Es indudable que un ser humano preso del miedo es más fácilmente manipulable, para que esto ocurra es imprescindible, previamente, minarle la autoestima, de este modo su sentido de impermanencia, de finito, de muerte en esencia, le corroerá las entrañas y ante estas circunstancias como si fuera un animal herido atacará, no reconociendo al otro como un igual sino como "el enemigo".

Ahora bien, si la persona se vive desde una autoestima sana y equilibrada, la percepción de la vida e incluso de la muerte (que al fin y al cabo forma parte de la primera) no se verá atenazada por el miedo, y con ello el individuo percibirá la vida con esperanza, con amor y serenidad. Todo esto dará como resultado poder vivir en armonía y de manera ecuánime con las personas que nos rodean, ahí no se perciben enemigos sino aliados.
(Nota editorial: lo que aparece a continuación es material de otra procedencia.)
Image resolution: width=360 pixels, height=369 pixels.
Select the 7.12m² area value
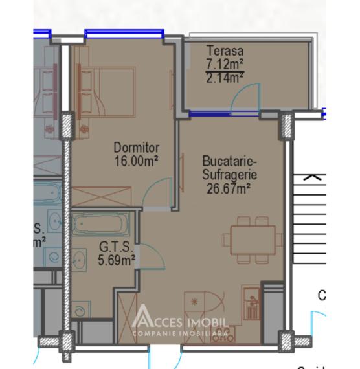224,63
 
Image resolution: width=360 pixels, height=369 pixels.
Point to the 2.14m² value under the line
224,78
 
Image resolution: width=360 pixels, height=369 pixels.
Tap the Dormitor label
137,148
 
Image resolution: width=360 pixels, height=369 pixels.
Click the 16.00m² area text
137,159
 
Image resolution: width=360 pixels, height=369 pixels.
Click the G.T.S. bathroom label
116,248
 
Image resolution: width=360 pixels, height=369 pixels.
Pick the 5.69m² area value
117,260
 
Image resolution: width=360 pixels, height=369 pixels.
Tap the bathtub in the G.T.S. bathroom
100,225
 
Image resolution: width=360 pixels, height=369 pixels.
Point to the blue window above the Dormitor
123,33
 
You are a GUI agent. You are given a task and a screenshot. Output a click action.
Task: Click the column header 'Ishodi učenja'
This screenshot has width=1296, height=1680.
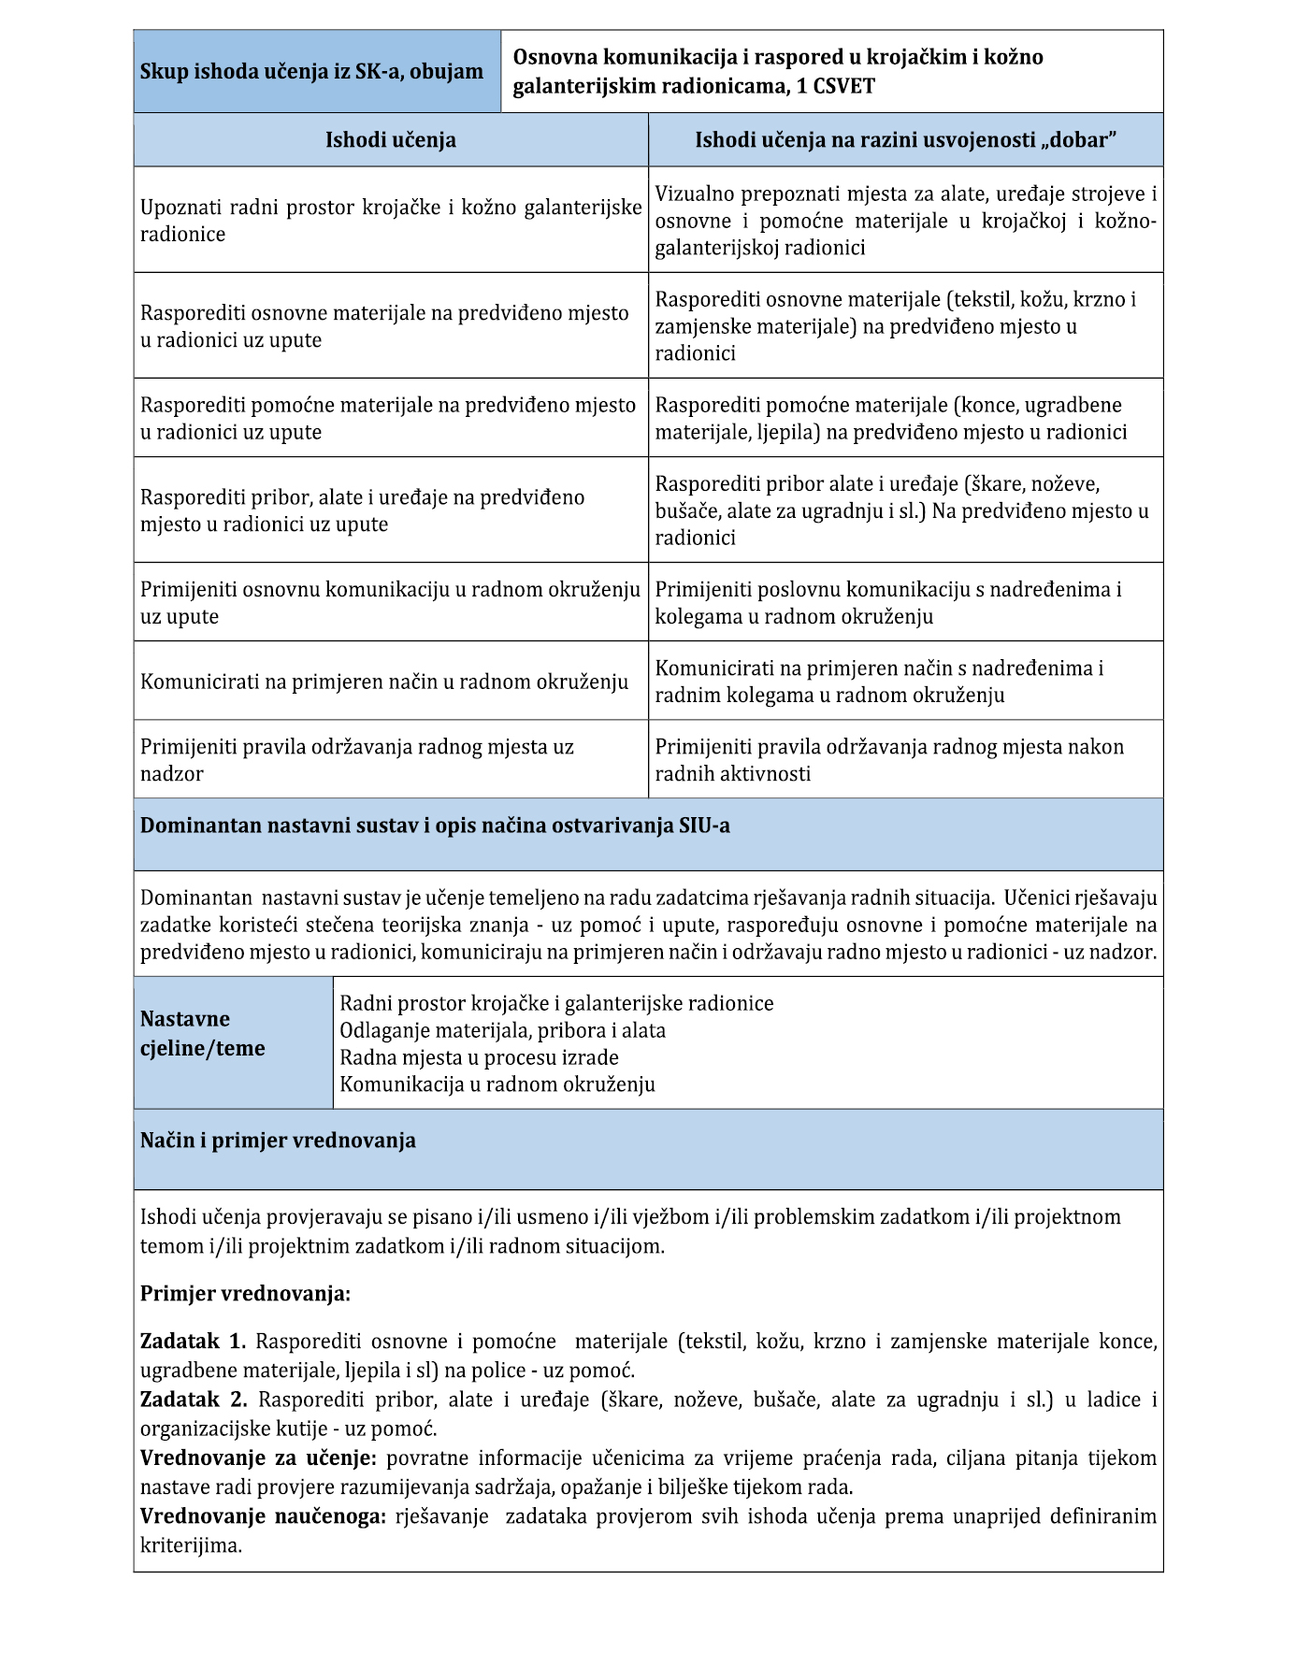390,140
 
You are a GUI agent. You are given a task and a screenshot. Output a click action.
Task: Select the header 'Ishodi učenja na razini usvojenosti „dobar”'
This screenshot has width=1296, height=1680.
906,140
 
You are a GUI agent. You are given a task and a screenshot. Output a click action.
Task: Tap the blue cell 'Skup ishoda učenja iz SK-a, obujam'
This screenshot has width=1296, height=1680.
311,72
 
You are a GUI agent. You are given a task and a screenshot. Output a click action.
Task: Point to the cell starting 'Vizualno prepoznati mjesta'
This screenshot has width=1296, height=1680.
905,221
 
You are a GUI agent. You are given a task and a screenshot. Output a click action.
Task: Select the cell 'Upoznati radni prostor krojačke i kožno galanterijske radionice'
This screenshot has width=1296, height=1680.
390,221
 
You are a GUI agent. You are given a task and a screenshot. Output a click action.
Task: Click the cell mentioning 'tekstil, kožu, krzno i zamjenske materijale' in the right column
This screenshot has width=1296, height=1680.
905,326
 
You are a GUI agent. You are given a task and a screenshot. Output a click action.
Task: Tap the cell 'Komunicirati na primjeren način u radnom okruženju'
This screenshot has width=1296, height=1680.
384,682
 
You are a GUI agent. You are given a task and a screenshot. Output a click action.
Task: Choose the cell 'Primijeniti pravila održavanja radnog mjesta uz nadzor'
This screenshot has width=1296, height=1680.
357,760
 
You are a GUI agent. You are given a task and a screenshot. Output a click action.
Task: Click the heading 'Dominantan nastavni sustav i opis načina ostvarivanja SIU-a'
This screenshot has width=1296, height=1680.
435,826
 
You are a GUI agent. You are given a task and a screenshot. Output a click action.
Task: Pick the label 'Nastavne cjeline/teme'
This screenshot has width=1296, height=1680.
203,1033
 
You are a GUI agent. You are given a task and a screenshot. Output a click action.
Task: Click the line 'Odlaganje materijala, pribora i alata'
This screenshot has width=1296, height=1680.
503,1030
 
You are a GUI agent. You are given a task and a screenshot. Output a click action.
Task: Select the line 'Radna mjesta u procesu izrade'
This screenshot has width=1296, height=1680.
479,1057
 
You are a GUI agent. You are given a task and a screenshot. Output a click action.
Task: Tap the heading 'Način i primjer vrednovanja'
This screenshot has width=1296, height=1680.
278,1141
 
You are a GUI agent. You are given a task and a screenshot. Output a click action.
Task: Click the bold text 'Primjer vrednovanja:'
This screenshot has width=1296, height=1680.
245,1294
Y en realidad, ¿a que viene todo esto?, pues viene a tenor de la gran bacanal del terror de la que todos hemos decidido participar, llevados de la mano de unos "señores" que creen gobernar el mundo y poseen la verdad absoluta sobre todas las cosas. Sí, siento comunicar que todo se acaba, no sólo la vida de los seres vivos, sino también de las estructuras, de los ciclos vitales, de las eras y de los paradigmas por más que se hayan instalado durante siglos en nuestra sociedad e inconscientes colectivos. Se acaban y hay que permitir que se acaben, hay que permitir que mueran para que nazcan otras etapas, otros momentos, otros paradigmas. Sujetarse a lo ya existente, cueste lo cueste, no lleva a ninguna parte tan sólo a tu propia destrucción y cuando se hace de manera colectiva, a la de tus propios semejantes.

Ha llegado el momento de soltar, de no tener miedo, de verse a uno mismo como lo que es, alguien fundamental en este gran entramado que es la Vida. Porque sinceramente, si no tuvieras nada que hacer aquí, si para la vida no fueras importante, sencillamente no hubieras nacido. Con lo cual valorémonos en su justa medida y démonos la importancia que tenemos, que es mucha. No tengamos miedo a vivir, porque la vida es el mejor regalo que se nos ha otorgado y desde ahí propongamos nuevas formas de vivir y de existir.
Reconozcamos la gran oportunidad que se nos está dando y que es tan sencilla como RENACER.

Bienvenido, bienvenida a tu Nueva Vida.